Author Malcolm Gladwell said in an interview last year:

[Fifty years from now], people will have forgotten Steve Jobs. "Who was Steve Jobs again?" But ... there will be statues of Bill Gates across the Third World ... There's a reasonable shot that -- because of [Gates'] money -- we will cure malaria.

This got me thinking: Great business leaders' legacies are often far removed from what their businesses accomplished. At current trends, the odds are high that Apple (AAPL -1.22%) will be a more relevant company than Microsoft (MSFT -1.27%) 20 years from now. But because of philanthropy alone, I tend to agree with Gladwell -- Gates will be known for ages.

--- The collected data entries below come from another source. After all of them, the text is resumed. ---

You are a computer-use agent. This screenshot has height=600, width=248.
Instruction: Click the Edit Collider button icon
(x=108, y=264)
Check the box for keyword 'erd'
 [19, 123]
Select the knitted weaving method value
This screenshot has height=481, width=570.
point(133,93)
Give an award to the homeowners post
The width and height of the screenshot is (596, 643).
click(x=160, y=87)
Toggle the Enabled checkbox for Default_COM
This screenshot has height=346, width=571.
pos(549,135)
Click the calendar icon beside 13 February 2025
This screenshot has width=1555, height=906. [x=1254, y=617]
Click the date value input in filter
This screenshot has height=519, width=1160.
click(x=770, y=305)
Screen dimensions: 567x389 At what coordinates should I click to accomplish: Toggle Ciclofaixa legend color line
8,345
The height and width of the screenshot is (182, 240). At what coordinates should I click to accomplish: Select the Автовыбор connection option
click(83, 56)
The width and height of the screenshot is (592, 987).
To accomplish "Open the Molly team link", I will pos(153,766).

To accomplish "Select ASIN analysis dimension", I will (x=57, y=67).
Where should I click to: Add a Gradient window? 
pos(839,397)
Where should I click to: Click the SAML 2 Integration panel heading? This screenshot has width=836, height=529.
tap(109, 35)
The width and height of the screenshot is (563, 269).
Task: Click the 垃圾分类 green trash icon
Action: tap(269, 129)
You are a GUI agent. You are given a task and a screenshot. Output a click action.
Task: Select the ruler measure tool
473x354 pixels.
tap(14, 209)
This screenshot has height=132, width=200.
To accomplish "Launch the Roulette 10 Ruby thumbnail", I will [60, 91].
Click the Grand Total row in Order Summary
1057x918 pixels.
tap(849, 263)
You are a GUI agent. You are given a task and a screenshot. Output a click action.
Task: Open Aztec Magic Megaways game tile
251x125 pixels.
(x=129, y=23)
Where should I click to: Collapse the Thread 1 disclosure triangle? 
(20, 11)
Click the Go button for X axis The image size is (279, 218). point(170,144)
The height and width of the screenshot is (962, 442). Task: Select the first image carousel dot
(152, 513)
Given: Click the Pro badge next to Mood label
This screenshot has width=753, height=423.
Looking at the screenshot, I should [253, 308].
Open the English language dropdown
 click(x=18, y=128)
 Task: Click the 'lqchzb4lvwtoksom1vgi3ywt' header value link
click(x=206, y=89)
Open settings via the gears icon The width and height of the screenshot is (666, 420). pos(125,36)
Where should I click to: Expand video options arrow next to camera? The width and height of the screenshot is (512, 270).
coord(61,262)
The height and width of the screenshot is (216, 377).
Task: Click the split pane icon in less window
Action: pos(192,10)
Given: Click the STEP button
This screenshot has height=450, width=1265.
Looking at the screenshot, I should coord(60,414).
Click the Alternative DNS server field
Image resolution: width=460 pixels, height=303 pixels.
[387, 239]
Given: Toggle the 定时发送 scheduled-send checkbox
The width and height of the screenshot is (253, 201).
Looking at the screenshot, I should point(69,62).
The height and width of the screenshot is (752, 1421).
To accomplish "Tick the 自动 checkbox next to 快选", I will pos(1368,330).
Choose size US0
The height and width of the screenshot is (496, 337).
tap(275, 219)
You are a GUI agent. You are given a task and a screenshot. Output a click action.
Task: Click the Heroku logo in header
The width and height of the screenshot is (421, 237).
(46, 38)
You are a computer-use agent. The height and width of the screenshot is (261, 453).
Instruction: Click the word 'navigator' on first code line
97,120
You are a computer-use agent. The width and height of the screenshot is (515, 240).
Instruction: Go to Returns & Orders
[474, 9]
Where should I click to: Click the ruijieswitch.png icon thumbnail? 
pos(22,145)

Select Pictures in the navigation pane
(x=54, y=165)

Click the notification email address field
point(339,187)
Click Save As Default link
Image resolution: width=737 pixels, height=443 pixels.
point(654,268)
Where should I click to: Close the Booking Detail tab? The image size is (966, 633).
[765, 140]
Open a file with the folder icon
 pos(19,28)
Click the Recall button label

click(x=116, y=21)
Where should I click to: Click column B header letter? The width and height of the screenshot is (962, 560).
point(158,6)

The same might be true of Warren Buffett and Berkshire Hathaway (BRK.B 1.30%). Last month I sat down with value-investing great Mohnish Pabrai. Here's what he had to say when I asked him what the world will think of Buffett 100 years from now:

Morgan Housel: Do you think 100 years from now we will still look back at Warren as the best investor ever? Or will someone meet his 50-year track record, or is that a once-in-a-million-years record?

Mohnish Pabrai: Well, I think the package that is Warren Buffett will go down in history and will be remembered way beyond 100 years, because I think the package that is Warren Buffett is a remarkable package. And I think that the thing is, Warren's skills as a business leader get overlooked because he's such a good investor. I think his business leadership skills are vastly superior to his investing skills. Then I think more recently when he's put efforts behind, like, the Giving Pledge or his own work in giving money away, it's possible that the Gates Foundation, it's quite likely, actually, will come through with breakthroughs in vaccines. That will be Bill Gates' and Warren Buffett's legacy as well.

So I think the story is yet to be written on the impacts, and I think just the Giving Pledge alone is bringing in hundreds of billions into philanthropy that may not have come in. So I think that what people remember him the most for is up for debate, but I would say 100, 200, 300 years from now, people will remember."